Begin Source
The Six Violoncello Suites are secular in nature albeit their immediate function was to be performed during the Communion service in church. The germ of the suite form lies in the idea of joining different dance-types together to make an artistic balance and contrast. He used the utmost freedom and transformed these dances, essentially stylizing them into purely instrumental specimens of absolute music. Bach begins each of the Suites with a Prelude and follows with a Sarabande; a pair of popular dances such as a Menuet, Bouree, or Gavotte; and ends with a Gigue.
This Prelude was transcribed by the legendary Spanish guitarist Andres Segovia, who almost single-handedly fueled the renaissance of the classical guitar with his exquisite transcriptions of works by Bach, Handel, Haydn, Mozart, Chopin and Schumann.
Jesu, Joy of Man's Desiring, from Cantata 147 Johann Sebastian Bach (1685-1750)
Bach was employed as court organist, and later Kapellmeister, by the Duke of Weimar between 1708 and 1717. Much of Bach's music for the organ was written for the Duke, who is said to have greatly admired Bach's playing. Several cantatas were written during the Weimar years, including Cantata 147, Herz und Mund und Tat und Leben ("Heart and mouth and deeds and life,") which was first presented on December 13, 1716, the Fourth Sunday of Advent; the text is by Salomo Franck (1659-1725), the Weimar court poet. Years later in 1723, Bach revised the work while he was Kantor at St. Thomas Church in Leipzig. Cantatas were performed only on the First Sunday of Advent in Leipzig churches. Bach
adapted the Advent text of Cantata 147 by adding texts appropriate to the Visitation of the Blessed Virgin Mary, and the cantata was performed in its revised form on July 2, 1723. The revised version of the cantata was divided into two parts, each of which ends with the familiar chorale, ]esu, Joy of Man's Desiring.
-program note copyright Todd Sullivan 1987
Variations on a Theme of Handel, Op. 107 Mauro Giuliani (1781-1829)
End Source
Begin Records
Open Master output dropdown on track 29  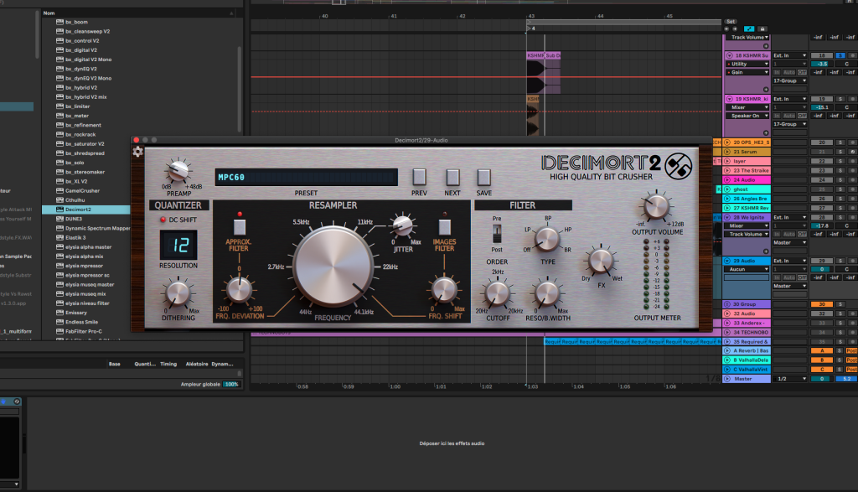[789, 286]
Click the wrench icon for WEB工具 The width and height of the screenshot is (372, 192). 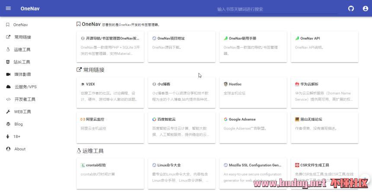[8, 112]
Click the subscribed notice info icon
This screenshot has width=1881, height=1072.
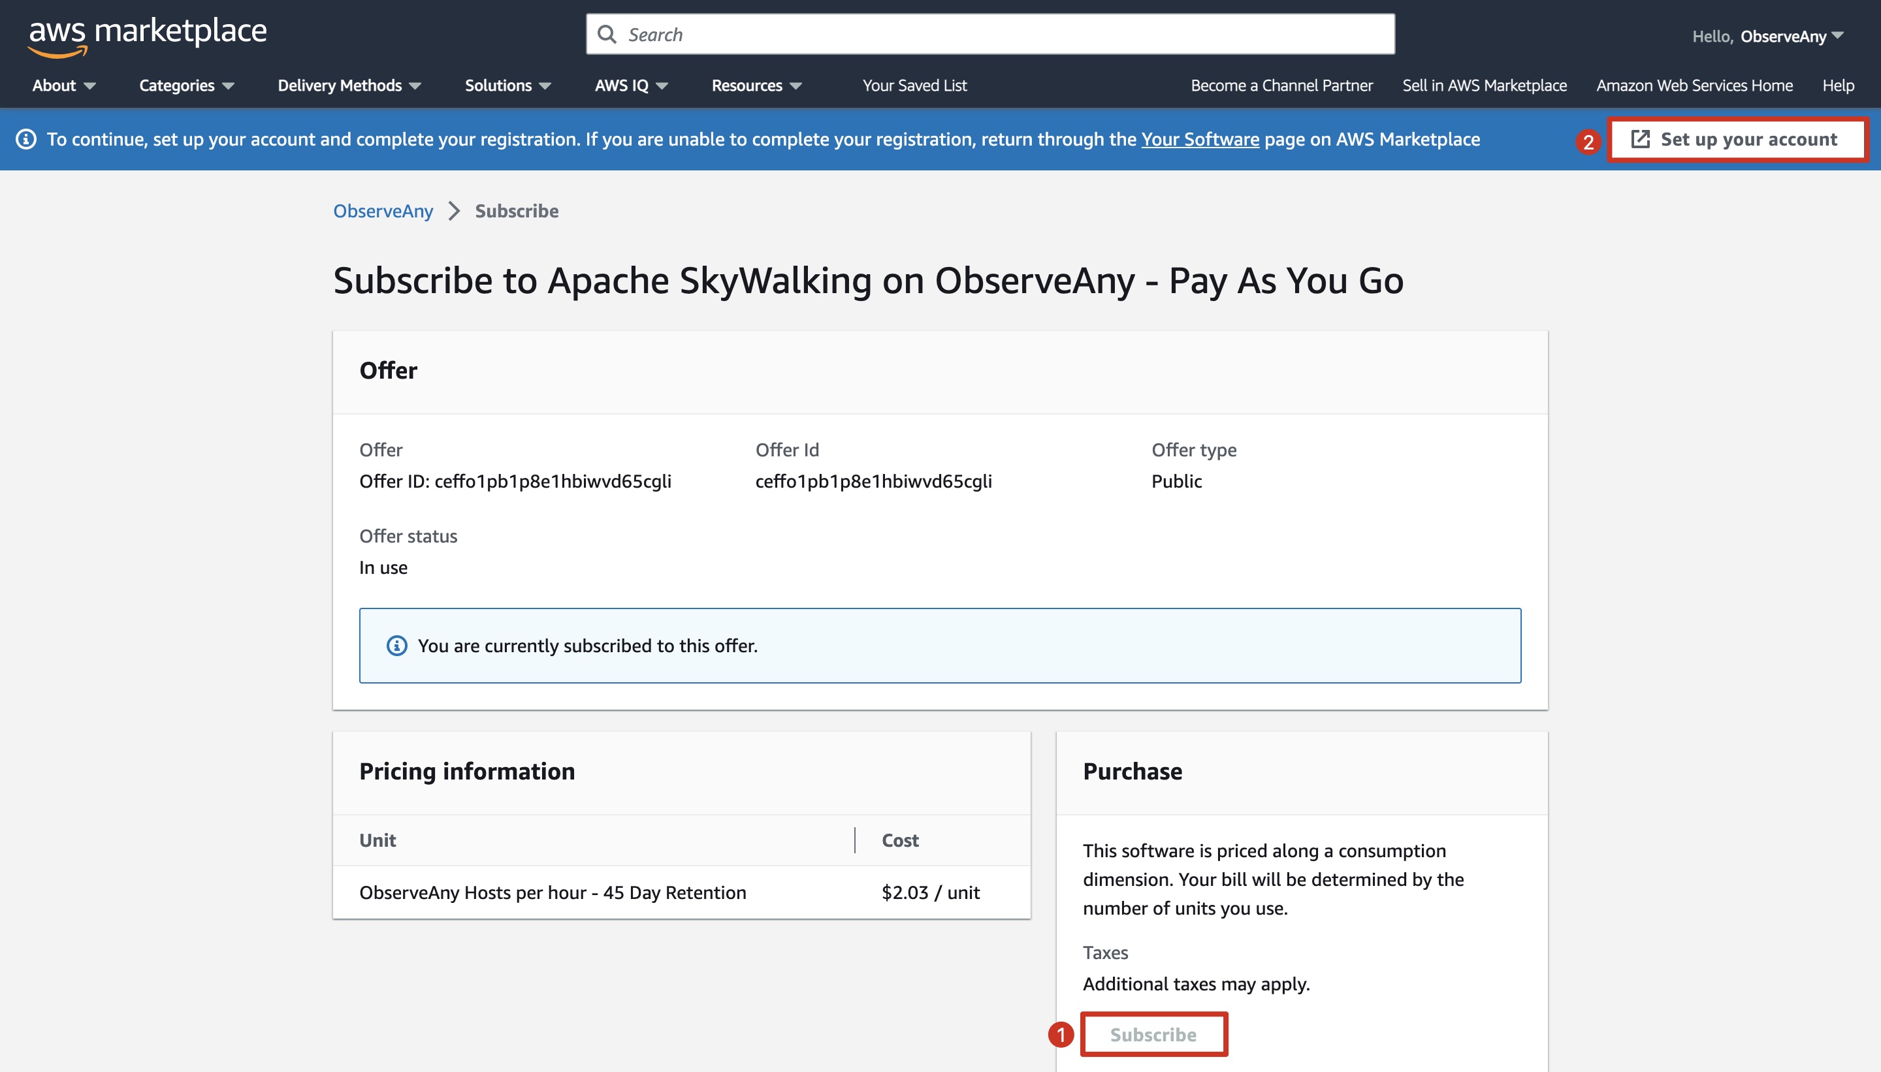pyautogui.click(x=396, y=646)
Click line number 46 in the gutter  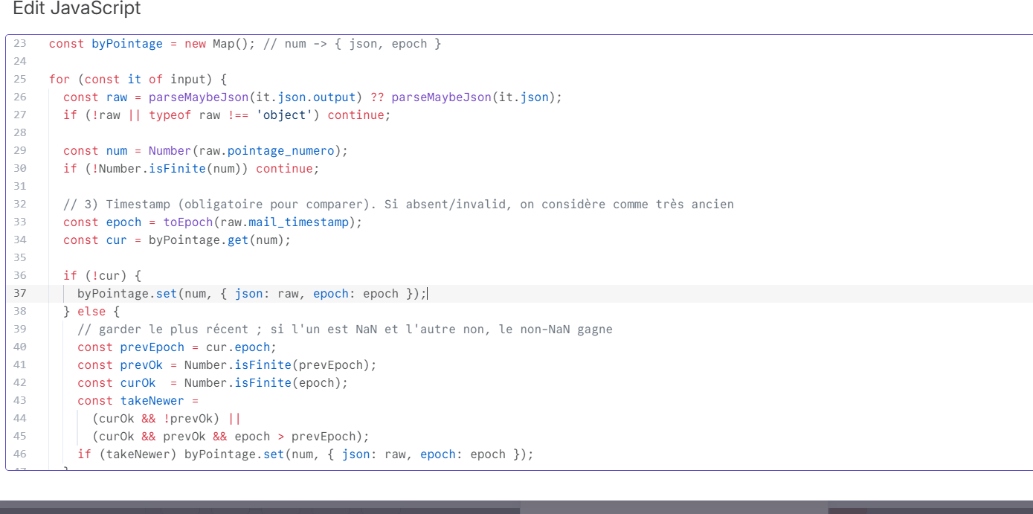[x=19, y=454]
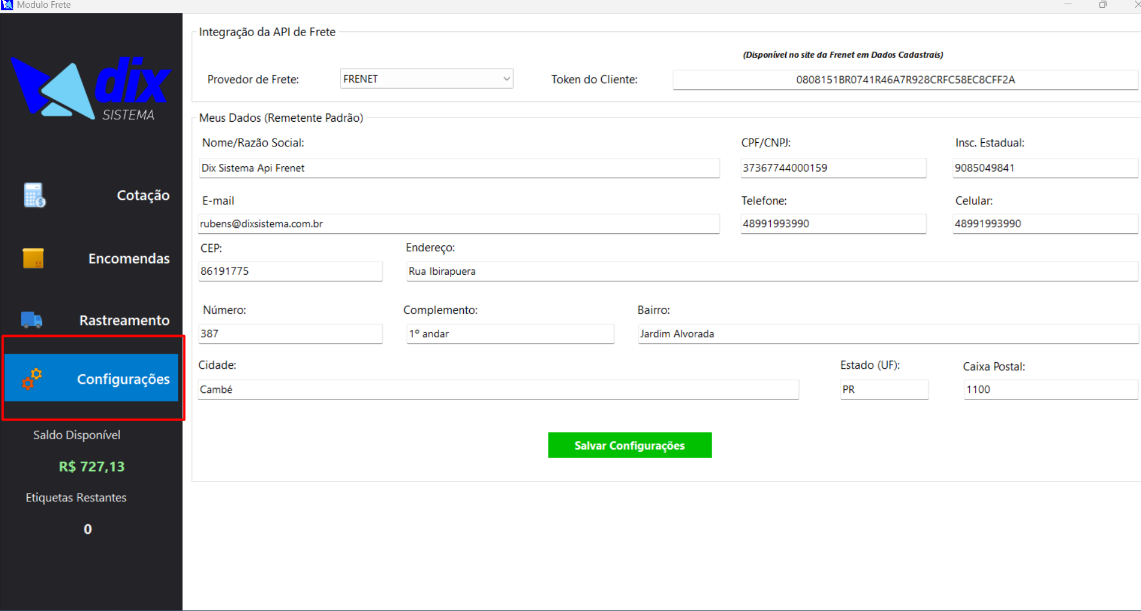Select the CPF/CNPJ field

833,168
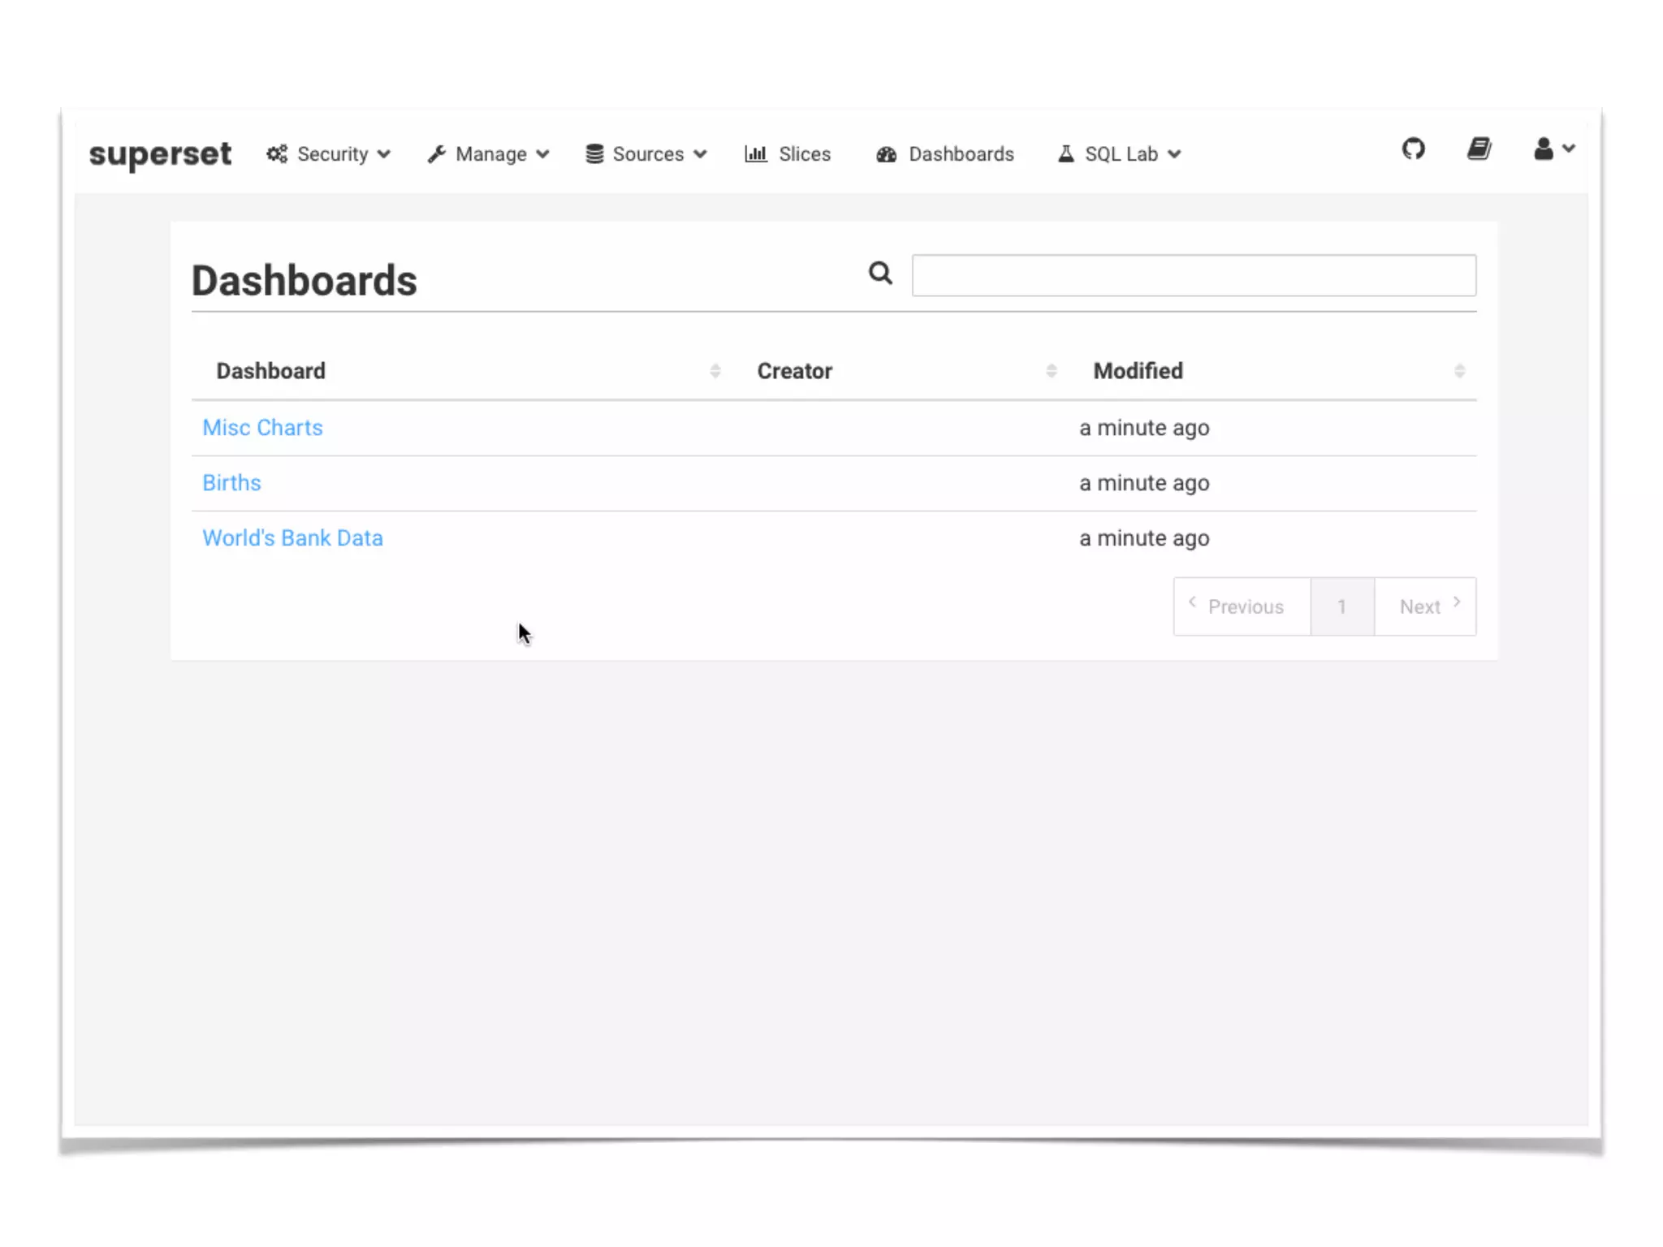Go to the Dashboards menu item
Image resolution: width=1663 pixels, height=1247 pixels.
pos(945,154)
End Records
| Directives |
A) According to the Bach program notes, whose works did Andres Segovia transcribe? Name every composer listed.
B) Extend the Bach program notes past their final line.
The items have no connection to the Bach program notes.

| Responses by task |
A) Bach, Handel, Haydn, Mozart, Chopin, Schumann

B)
Giuliani was a composer and performer who, as a cellist, played in the premiere of Beethoven's Seventh Symphony in 1813 and, as a guitarist, was the most important Italian virtuoso of the 19th century. Born in the small village of Bisceglie, on the southeastern coast of Italy, Giuliani first studied cello and counterpoint before making the six-string guitar his primary instrument. Journeying to Vienna in 1807, Giuliani appeared in recitals with pianists Johann Nepomuk Hummel and Ignaz Moscheles, and the violinist Joseph Mayseder. Many of his own compositions for guitar were performed for the first time during his stay in Vienna. Among the numerous works for his favorite instrument are twelve sets of variations, three concertos, duos for guitar and violin or flute, a trio for guitar, violin, and cello; and a quintet for guitar and string quartet. In 1819, Giuliani returned to Italy, settling first in Rome and then in Naples, where he died in 1829. One of the earliest journals devoted to the guitar, the Giulianiad, was established in 1833 a tribute to Giuliani's prominence as a guitarist.
Giuliani's Opus 107 is a set of five variations based on the Air from Handel's Keyboard Suite in A Major.
--program note copyright Todd Sullivan 1987
Villanesca
Enrique Granados (1867-1916)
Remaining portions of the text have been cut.